Predicting Listing Gains of the Indian IPO Market 💰🪽
🔗nbviewer 🏷️deep-learning neural-network
This project predicts companies that has listing gains across the Indian IPO market from a dataset of moneycontrol consisting of company names with its issues size and price and subscriptions from several entities. It begins from data exploration and visualization, treatment of outliers, and defining the classification model with deep neural network.
Classifying Heart Disease 📂🫀
🔗nbviewer 🏷️machine-learning logistic-regression
This project classifies a patient of heart disease through several features by using LogisticRegression(). The dataset is from the UCI Machine Learning Repository which includes several medical characteristics on each patient, including resting blood pressure, fasting blood sugar, up to ST depression induced by exercise and number of major vessels colored by spectroscopy.

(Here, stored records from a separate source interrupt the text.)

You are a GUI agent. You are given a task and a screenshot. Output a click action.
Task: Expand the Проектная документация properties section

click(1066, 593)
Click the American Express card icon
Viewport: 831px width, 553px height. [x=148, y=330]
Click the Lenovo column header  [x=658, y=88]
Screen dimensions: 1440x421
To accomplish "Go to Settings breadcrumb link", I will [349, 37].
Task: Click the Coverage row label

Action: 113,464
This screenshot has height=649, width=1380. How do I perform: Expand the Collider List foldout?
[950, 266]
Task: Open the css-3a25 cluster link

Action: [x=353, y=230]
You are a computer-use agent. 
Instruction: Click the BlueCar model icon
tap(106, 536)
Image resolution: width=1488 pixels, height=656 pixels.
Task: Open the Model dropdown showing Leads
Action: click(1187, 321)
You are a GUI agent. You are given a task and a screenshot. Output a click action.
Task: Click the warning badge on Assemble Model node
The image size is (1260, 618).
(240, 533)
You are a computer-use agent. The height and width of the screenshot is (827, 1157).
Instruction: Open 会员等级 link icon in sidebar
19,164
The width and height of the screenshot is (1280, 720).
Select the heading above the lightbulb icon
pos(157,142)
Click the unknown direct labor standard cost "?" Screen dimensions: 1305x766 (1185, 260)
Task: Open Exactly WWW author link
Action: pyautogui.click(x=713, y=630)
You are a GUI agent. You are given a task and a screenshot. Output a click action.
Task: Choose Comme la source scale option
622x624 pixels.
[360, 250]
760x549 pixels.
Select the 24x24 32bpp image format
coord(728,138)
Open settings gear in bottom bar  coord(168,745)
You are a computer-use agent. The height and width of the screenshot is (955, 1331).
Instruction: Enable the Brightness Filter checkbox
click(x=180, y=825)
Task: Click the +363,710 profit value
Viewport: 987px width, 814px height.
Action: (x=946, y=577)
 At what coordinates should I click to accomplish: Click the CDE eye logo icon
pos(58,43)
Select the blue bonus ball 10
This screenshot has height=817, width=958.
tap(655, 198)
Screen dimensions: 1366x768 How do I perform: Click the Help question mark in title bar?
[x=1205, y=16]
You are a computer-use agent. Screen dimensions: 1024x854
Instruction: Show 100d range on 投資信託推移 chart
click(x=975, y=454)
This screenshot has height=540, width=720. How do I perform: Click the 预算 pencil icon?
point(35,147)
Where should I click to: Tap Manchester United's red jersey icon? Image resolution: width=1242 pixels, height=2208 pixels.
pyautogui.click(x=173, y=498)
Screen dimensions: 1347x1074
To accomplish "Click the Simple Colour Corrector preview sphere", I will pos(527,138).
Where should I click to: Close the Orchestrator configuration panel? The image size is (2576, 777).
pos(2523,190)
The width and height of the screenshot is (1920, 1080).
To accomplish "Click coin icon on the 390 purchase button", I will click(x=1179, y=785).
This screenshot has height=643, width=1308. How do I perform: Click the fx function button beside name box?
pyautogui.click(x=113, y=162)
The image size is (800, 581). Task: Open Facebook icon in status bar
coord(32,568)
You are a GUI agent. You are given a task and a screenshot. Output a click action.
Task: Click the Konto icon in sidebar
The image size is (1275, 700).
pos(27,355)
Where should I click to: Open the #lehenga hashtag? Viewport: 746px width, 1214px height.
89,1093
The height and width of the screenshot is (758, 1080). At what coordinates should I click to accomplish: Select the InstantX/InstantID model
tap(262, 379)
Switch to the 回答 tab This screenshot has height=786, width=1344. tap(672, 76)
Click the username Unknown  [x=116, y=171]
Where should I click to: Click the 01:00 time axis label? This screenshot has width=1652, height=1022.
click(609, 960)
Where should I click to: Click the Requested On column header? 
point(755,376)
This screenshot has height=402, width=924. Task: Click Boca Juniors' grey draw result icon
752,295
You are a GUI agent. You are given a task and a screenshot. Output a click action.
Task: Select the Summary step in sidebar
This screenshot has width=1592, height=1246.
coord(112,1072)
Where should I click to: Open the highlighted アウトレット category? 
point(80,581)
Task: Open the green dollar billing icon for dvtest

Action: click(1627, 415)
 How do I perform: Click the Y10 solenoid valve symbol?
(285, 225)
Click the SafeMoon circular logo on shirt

Optimizing Model Prediction ⚙️📈
🔗nbviewer 🏷️ machine-learning forward-selection backward-selection
This project compares several models on LinearRegression() that include: SequentialFeatureSelector of Forward Selection and Backward Selection, RidgeCV, and LassoCV. The dataset used consists of feature that results in area of damage in a forest. We’re using wind (Wind speed) and temp (Temperature) as columns for reference model, all column the numerical values for regularized models of RidgeCV and LassoCV, and we’ll cherrypick the best 2-6 features on forward and backward selection accordingly.
Predicting Employee Productivity 🧑🏭💹
🔗nbviewer 🏷️machine-learning random-forest
This project predicts productivity of garment factory employees using a model of DecisionTreeClassifier() and RandomForestClassifier() to get the strongest predictors. The dataset is from the UCI Machine Learning Repository which includes several aspects from day, team number, up to standard minute value for a task and incentive. This could give insights to managers regarding aspects that can influence actual productivity compared to the target, from time spent for a garment, up to incentives and over-working time.
Predicting Heart Disease 🔮🫀
🔗nbviewer 🏷️machine-learning k-nearest-neighbors
This project predicts a patient of getting a heart disease from several features by using k-Nearest Neighbors (k-NN) or KNeighborsClassifier(). The dataset includes relevant information for each patient, from their personal information up to relevant medical data.